Black-eyed peas with lime and chipotle

Black-eyed peas with lime and chipotle

By
From
Citrus
Serves
4
Photographer
Mowie Kay

This is a favourite brunch dish in our house – the lime and chilli enliven what is otherwise a quite sweetly unchallenging dish. A savoury combination of eggs and citrus works surprisingly well. The Greeks fry eggs in olive oil then douse liberally in lemon juice, a combination that is addictive once tried.
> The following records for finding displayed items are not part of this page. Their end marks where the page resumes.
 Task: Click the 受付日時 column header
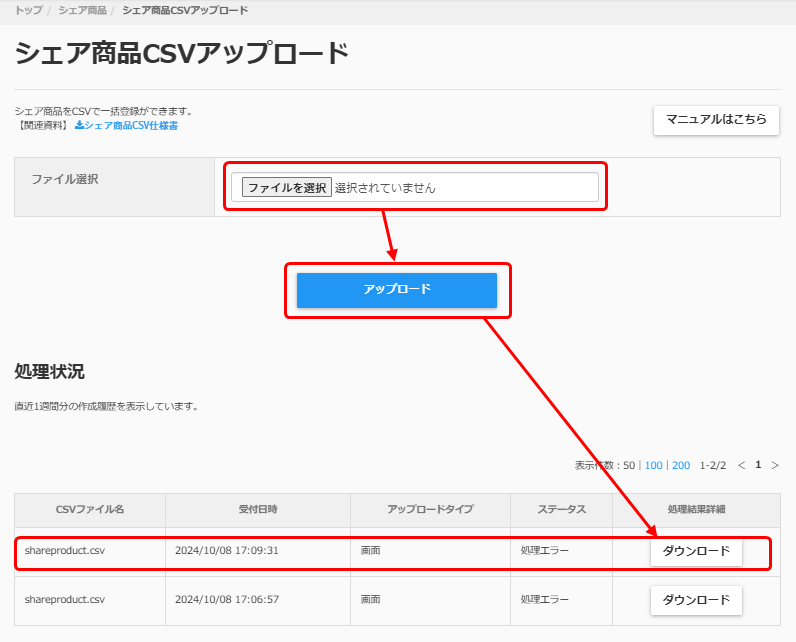(258, 510)
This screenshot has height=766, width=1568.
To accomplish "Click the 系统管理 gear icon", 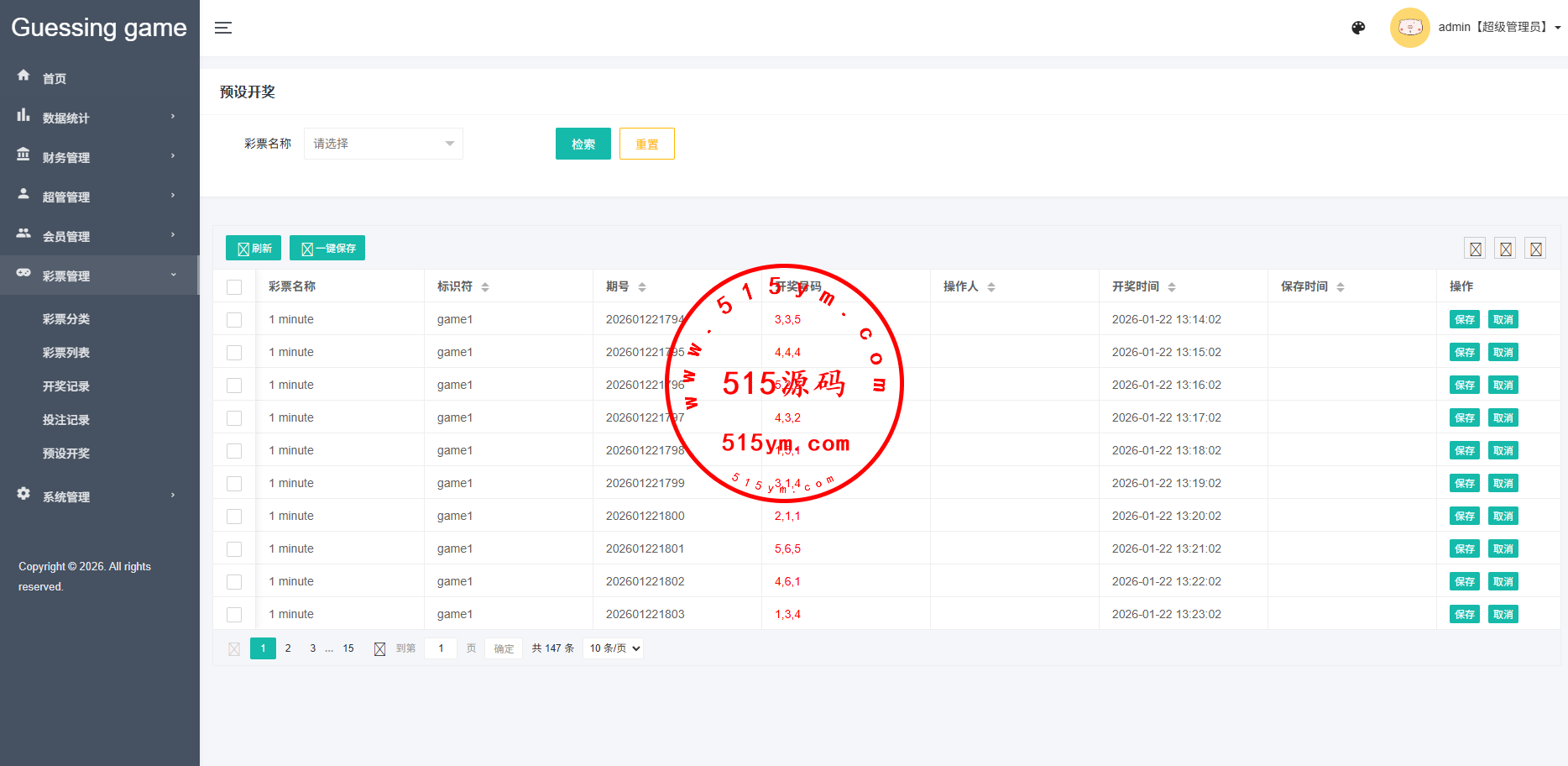I will [24, 494].
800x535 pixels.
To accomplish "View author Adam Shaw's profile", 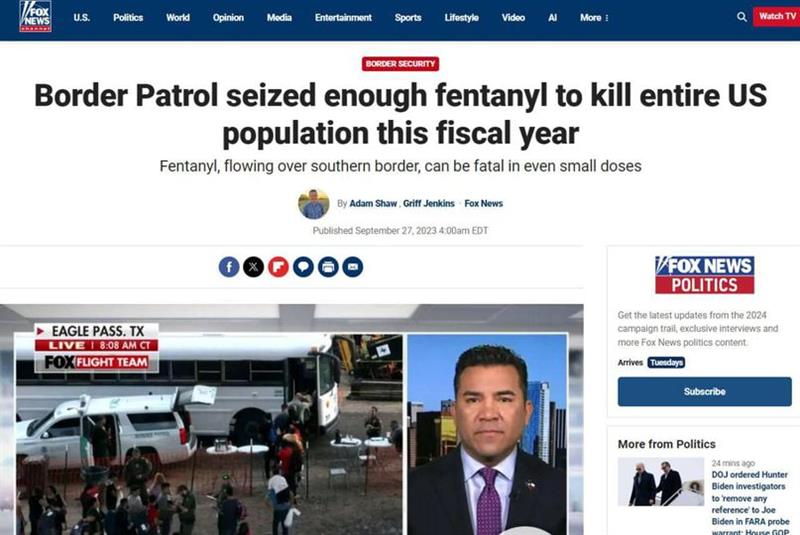I will 373,203.
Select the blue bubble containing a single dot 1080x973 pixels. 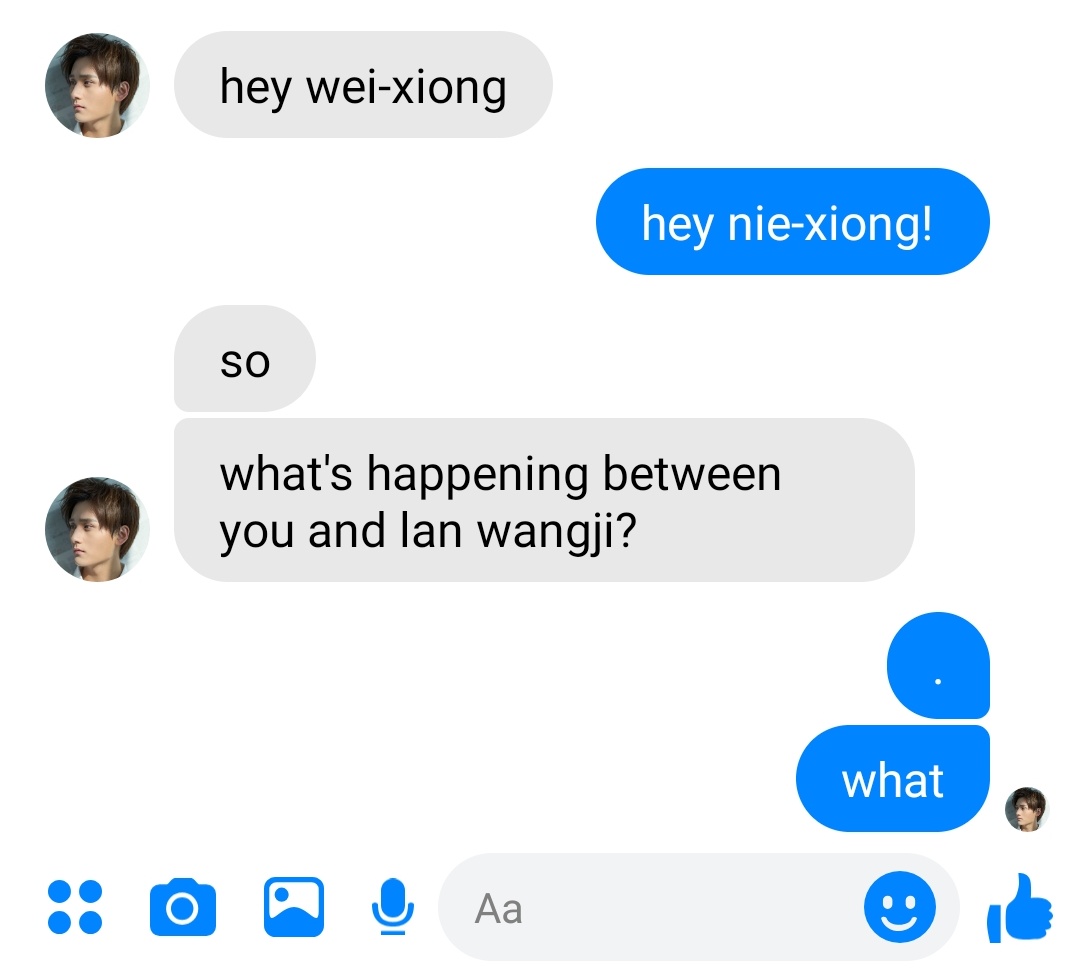[938, 665]
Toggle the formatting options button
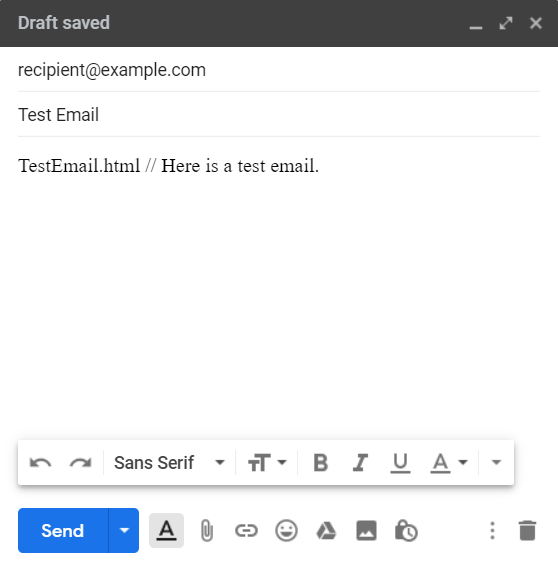The image size is (558, 567). click(166, 530)
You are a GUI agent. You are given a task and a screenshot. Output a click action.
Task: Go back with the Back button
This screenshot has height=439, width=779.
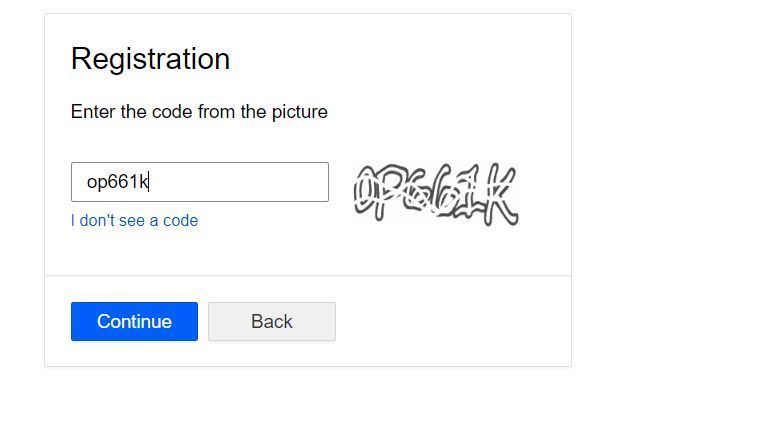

This is similar in concept, using lime juice and chilli instead.

Ingredients

Quantity Ingredient
1 tablespoon coconut oil
2 red onions, sliced
2 celery sticks, sliced
1 red pepper, cut into strips
1 green pepper, cut into strips
2 garlic cloves, finely chopped
1 teaspoon ground cumin
1 teaspoon ground coriander
1/2 teaspoon chipotle powder
1 teaspoon dried oregano
500g cooked black-eyed beans
1 x 400ml coconut milk
1 lime, Finely grated zest and juice
200g sprouting broccoli or coarsely shredded spring greens
sea salt
freshly ground black pepper

For the eggs

Quantity Ingredient
1 tablespoon olive or coconut oil
4 eggs
1 lime, juiced
a sprinkling chipotle powder

To serve

Quantity Ingredient
coriander leaves
warm corn tortillas, (optional; nice but not at all necessary)

Method

  1. Heat the coconut oil in a large, lidded frying pan. Add the onions, celery and both peppers, then cook for several minutes on a medium heat until starting to brown around the edges.
  2. Add the garlic, spices and oregano, then stir for a couple more minutes before adding the beans, coconut milk and lime zest. Season with salt and pepper and cook for 5 minutes, uncovered, on a low heat. Add the sprouting broccoli or spring greens, then cover again and cook for a further 6–7 minutes until the greens are tender.
  3. Add half the lime juice and taste, then add more if you think it is necessary.
  4. Heat the olive or coconut oil in a frying pan, add the eggs and fry until they are cooked as you like, then drench in lime juice and sprinkle over some chipotle. Serve the beans and greens with the fried eggs and warm tortillas, if you like, generously garnished with coriander leaves.